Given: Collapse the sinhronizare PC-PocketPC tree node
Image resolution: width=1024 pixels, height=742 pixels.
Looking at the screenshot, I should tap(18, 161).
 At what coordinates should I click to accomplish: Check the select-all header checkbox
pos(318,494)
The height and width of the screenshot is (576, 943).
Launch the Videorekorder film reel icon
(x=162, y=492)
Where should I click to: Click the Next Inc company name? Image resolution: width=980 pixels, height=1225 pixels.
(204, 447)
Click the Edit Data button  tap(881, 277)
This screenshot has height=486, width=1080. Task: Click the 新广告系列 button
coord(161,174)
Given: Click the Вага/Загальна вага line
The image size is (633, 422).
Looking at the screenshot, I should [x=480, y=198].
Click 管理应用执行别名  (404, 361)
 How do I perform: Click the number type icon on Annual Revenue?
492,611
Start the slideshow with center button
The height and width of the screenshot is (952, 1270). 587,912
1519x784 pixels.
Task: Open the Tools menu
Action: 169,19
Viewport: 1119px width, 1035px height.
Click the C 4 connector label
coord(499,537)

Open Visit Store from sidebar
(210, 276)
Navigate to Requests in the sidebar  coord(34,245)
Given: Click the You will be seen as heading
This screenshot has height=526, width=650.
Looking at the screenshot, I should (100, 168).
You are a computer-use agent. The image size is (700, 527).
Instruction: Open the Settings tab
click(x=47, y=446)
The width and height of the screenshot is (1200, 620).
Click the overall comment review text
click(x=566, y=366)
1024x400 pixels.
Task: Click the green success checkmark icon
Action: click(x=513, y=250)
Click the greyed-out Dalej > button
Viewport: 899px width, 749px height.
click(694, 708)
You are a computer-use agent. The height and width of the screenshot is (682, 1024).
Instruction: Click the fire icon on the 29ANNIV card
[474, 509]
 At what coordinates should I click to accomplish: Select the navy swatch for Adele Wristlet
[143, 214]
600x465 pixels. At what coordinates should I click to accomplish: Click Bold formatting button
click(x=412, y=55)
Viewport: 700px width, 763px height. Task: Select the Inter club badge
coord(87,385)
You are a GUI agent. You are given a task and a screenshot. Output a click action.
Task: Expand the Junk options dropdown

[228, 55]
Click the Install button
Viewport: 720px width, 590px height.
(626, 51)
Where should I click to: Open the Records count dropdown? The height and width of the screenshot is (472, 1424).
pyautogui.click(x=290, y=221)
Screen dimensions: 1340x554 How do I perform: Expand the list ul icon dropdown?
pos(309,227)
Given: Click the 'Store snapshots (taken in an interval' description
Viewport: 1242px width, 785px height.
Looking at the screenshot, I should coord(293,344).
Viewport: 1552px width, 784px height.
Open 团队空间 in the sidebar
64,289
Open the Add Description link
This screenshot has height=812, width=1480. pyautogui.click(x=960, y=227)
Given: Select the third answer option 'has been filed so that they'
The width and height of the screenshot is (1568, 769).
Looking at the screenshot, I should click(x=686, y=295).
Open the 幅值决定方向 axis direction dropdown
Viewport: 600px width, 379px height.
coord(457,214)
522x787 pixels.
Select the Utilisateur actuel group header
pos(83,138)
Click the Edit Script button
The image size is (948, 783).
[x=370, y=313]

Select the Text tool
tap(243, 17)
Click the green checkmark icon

****

Given problem: Can you rewrite the items starting at the line containing "The height and width of the screenshot is (576, 943)." and ending at the line containing "click(694, 708)", with "sidebar" changed to "side panel" and nothing else altered?

Response to the exercise:
The height and width of the screenshot is (576, 943).
Launch the Videorekorder film reel icon
(x=162, y=492)
Where should I click to: Click the Next Inc company name? Image resolution: width=980 pixels, height=1225 pixels.
(204, 447)
Click the Edit Data button  tap(881, 277)
This screenshot has height=486, width=1080. Task: Click the 新广告系列 button
coord(161,174)
Given: Click the Вага/Загальна вага line
The image size is (633, 422).
Looking at the screenshot, I should [x=480, y=198].
Click 管理应用执行别名  (404, 361)
 How do I perform: Click the number type icon on Annual Revenue?
492,611
Start the slideshow with center button
The height and width of the screenshot is (952, 1270). 587,912
1519x784 pixels.
Task: Open the Tools menu
Action: 169,19
Viewport: 1119px width, 1035px height.
Click the C 4 connector label
coord(499,537)

Open Visit Store from side panel
(210, 276)
Navigate to Requests in the side panel  coord(34,245)
Given: Click the You will be seen as heading
This screenshot has height=526, width=650.
Looking at the screenshot, I should (100, 168).
You are a computer-use agent. The image size is (700, 527).
Instruction: Open the Settings tab
click(x=47, y=446)
The width and height of the screenshot is (1200, 620).
Click the overall comment review text
click(x=566, y=366)
1024x400 pixels.
Task: Click the green success checkmark icon
Action: click(x=513, y=250)
Click the greyed-out Dalej > button
Viewport: 899px width, 749px height.
click(694, 708)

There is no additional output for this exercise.